Author: Judith Martin
First off, I don't make any claim to familiarity with the "comedy of manners" genre, so I can't offer any judgment as to whether this is a successful book of the type. The author, Judith Martin, is also the writer of the Miss Manners newspaper column and books, so the word "manners" in the subtitle helps remind the browser that s/he knows the name from somewhere. It was enough to pique my interest, and I borrowed the book from my library.
First person narration of the novel is by Alice Bard, a newly unemployed tv news anchor, drama whore, and bubblehead. The character isn't very bright, and while I suppose this is supposed to be funny it didn't work for me. Bard is all Watson, and there is no Holmes for counterpoint.
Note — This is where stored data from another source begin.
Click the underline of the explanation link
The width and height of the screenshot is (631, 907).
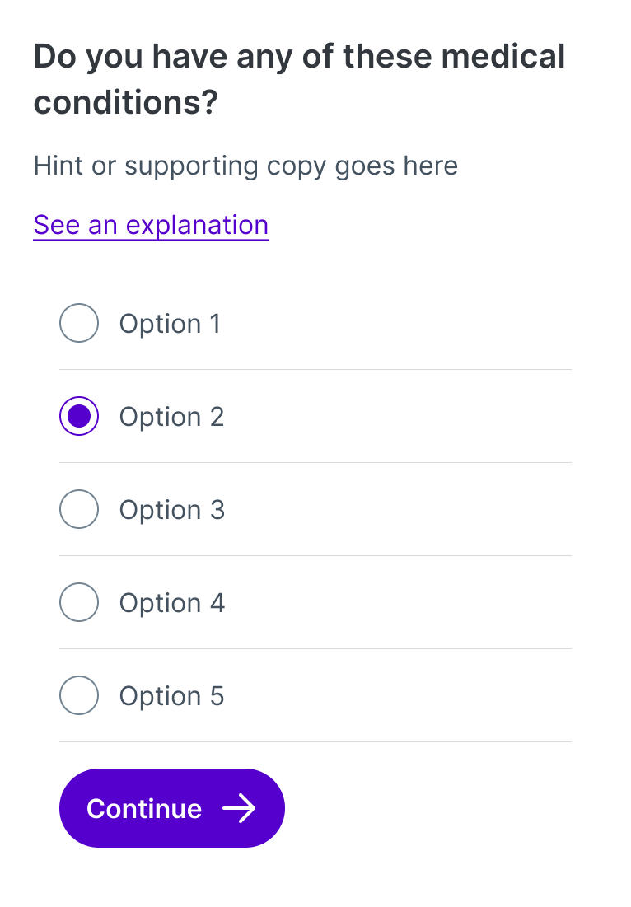pyautogui.click(x=151, y=238)
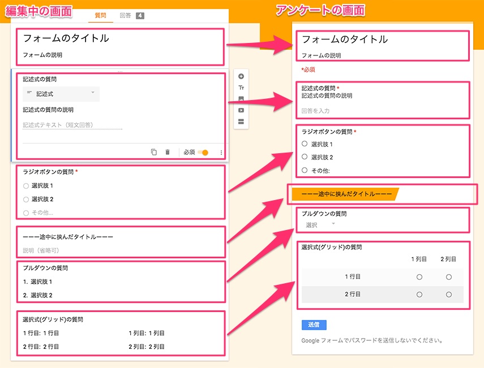Screen dimensions: 484x368
Task: Click the add title and description icon
Action: coord(241,88)
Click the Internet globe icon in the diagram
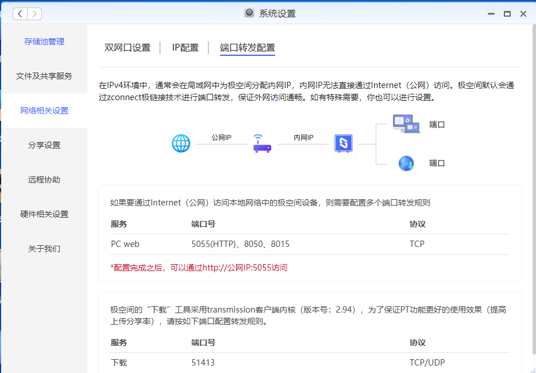Screen dimensions: 536x373 181,143
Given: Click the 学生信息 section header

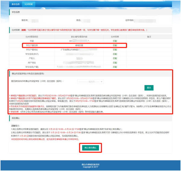Looking at the screenshot, I should pyautogui.click(x=16, y=13).
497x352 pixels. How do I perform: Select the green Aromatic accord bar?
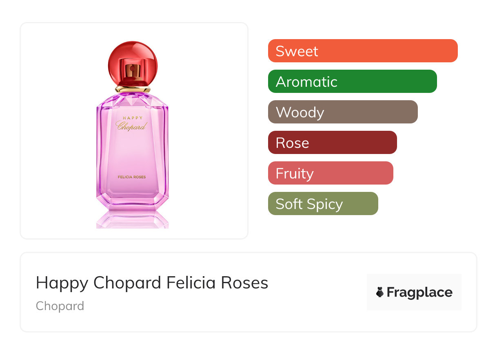[352, 81]
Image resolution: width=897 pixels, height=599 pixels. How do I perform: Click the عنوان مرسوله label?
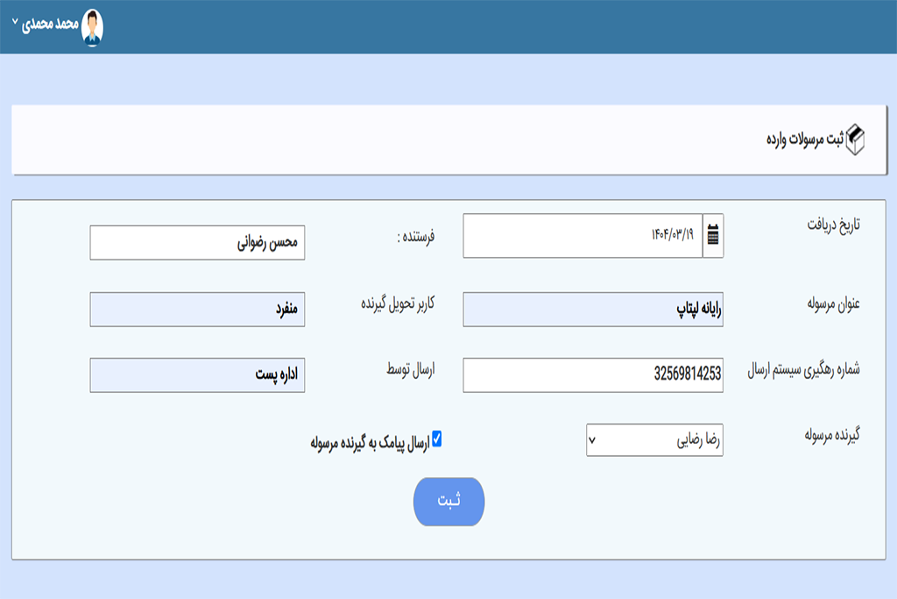[x=833, y=303]
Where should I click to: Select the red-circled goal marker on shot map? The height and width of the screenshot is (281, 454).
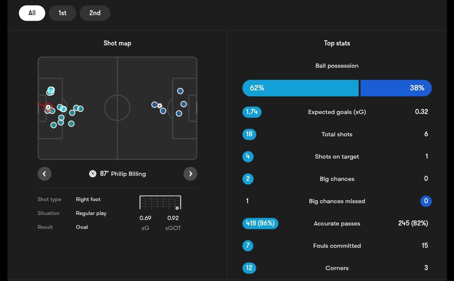click(x=48, y=107)
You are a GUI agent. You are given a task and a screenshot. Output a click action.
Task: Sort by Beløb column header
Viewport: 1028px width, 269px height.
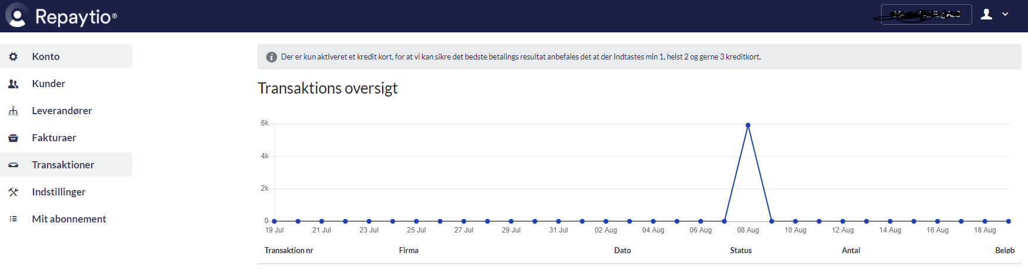click(1004, 250)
Having lost her job (but with a good chunk of money still coming to her under contract), Alice decides she needs a husband, and somehow this requires her to travel to Greece to convince a widowed childhood friend to move to Washington DC. While in Greece Alice learns of an antiquities show being packaged up for touring U.S. museums, and decides to become involved. She also hooks up with a museum curator who turns out to be exceptionally hot in bed, in a hungry-selfish-passion kinda way.
Will Alice find a cosmetics tycoon to sponsor the art tour? Yes. Will Alice play matchmaker to her friend? Yes. Will Alice fall in and out of bed? Yes. Will Alice find a new career as bubbleheaded popular historian? Yes. Is there a subplot around art smuggling? Yes. Will evil be punished and mediocrity triumph? Yes.
Style and Substance is worth reading. It is a quick and easy read, and Martin knows her way around Washington politics and society, as well as the tv and newspaper business, so the background is always fun.
Not a must-read, but a good way to spend a few hours. Grade: B.